_EXTRACT TO READ_:
The number of oocytes retrieved is one of the critical factors contributing to the success of IVF, and numerous studies have reported that an increase in the number of oocytes retrieved is associated with higher pregnancy rates [1]. Various factors influence the number of oocytes retrieved, with the most significant being the patient's age and ovarian reserve, as indicated by their AMH levels. In addition to these patient-specific characteristics, the dosage of gonadotropins plays a pivotal role, since gonadotropins facilitate the growth and development of multiple follicles by bypassing the limitations of natural physiological processes [20]. Our study showed that up to certain thresholds, the dosage of gonadotropin and serum FSH levels were positively correlated with an increase in the number of oocytes retrieved and blastocysts. However, this correlation declined after reaching peak values. Several researchers have reported similar findings. Clark et al. observed a negative correlation between gonadotropin dosage and the number of oocytes retrieved [21]. Zielinski et al. noted that for patients predicted to produce 4–8 mature oocytes (MII), an increase in gonadotropin dosage resulted in a decline in oocyte count. Conversely, patients with low [1–3] and high [9–12] MII predictions achieved optimal results when administered a daily dose of 225 IU [22]. These observations suggest that appropriate gonadotropin doses vary among individuals based on ovarian reserve.

_EXERCISE REQUIREMENTS_:
A - List every reference number cited in square brackets in the passage on gonadotropin dosage and oocyte retrieval, leaving out the bracketed ranges of predicted mature oocytes.
B - Continue the passage on gonadotropin dosage and oocyte retrieval from its final sentence.
The stored data entries that follow are not needed for either task.

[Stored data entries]

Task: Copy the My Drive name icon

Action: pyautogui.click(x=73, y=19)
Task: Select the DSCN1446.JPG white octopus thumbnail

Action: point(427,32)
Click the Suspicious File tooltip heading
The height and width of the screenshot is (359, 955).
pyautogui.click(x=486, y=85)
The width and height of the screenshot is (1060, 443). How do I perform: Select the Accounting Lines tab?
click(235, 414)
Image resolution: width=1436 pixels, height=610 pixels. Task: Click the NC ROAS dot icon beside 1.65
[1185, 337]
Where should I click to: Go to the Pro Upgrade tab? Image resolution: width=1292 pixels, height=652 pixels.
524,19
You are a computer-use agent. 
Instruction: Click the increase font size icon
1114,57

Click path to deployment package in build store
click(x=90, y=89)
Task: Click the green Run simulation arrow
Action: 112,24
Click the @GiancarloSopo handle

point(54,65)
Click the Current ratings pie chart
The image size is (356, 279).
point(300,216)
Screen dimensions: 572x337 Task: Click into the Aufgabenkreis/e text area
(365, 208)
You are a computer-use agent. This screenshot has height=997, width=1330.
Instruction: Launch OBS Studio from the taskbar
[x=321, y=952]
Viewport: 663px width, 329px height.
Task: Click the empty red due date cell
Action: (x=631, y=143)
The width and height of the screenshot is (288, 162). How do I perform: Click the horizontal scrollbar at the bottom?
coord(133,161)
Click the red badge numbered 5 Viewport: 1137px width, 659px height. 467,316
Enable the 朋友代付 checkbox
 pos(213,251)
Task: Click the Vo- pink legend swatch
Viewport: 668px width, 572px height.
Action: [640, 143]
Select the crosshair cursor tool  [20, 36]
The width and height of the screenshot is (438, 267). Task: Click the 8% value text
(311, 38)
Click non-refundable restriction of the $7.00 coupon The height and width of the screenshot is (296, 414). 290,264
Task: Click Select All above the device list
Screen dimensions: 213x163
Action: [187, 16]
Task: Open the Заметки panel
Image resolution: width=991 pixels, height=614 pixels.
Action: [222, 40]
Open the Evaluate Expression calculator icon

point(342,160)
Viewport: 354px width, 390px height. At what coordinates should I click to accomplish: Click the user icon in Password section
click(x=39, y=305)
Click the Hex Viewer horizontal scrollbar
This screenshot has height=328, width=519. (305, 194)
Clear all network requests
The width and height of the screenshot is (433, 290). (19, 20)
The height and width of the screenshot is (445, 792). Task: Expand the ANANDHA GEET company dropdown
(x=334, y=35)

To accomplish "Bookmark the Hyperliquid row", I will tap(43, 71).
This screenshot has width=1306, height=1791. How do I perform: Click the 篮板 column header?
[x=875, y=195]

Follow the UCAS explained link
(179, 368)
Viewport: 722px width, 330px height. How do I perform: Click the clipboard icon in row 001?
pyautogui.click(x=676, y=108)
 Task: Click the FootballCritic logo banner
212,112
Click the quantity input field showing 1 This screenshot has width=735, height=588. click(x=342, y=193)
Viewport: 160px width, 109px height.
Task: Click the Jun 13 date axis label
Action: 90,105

_ANSWERS BY ITEM NUMBER_:
A - 1, 20, 21, 22

B -
The variability in appropriate doses of gonadotropin among individuals is attributed to a range of factors. In addition to above mentioned AMH value, age and body weight are also considered important factors. In this study, it was observed that the total gonadotropin dose necessary to optimize the number of blastocysts is lower in younger cohorts compared to patients aged 40 or older with equivalent AMH levels. Similarly, Leijdekkers et al. reported that female age and body weight modified the effect of individualized FSH dosing [23]. It has been suggested that female age and body weight contribute to such heterogeneity. The ovarian reserve quantitatively and qualitatively diminishes with advancing age [24], and serum FSH levels appear to have an inverse association with body weight [25]. Based on these facts, fixed daily dose determined by an algorithm based on patient’s AMH and weight are used in follitropin delta [26, 27]. In addition, recent study reported the dose adjustment by starting dose calculator based on age and AMH showed significant concordance rate between predicted and actual number of oocytes [28]. These efforts will assist in determining the suitable initial dose for most patients. However, there remain ongoing concerns regarding a subset of patients who fail to achieve the expected number of oocytes in clinical practice. This discrepancy may be attributed to fluctuations in FSH activity between different product batches and variations in individual FSH metabolism. Alviggi et al. reported that a higher FSH consumption is expected in homozygotes for the A allele of the FSHR (rs1394205) polymorphism than carriers of the G allele [29]. The evidence suggests that determining the appropriate gonadotropin dose can be challenging in certain cases and may require adjustment following administration.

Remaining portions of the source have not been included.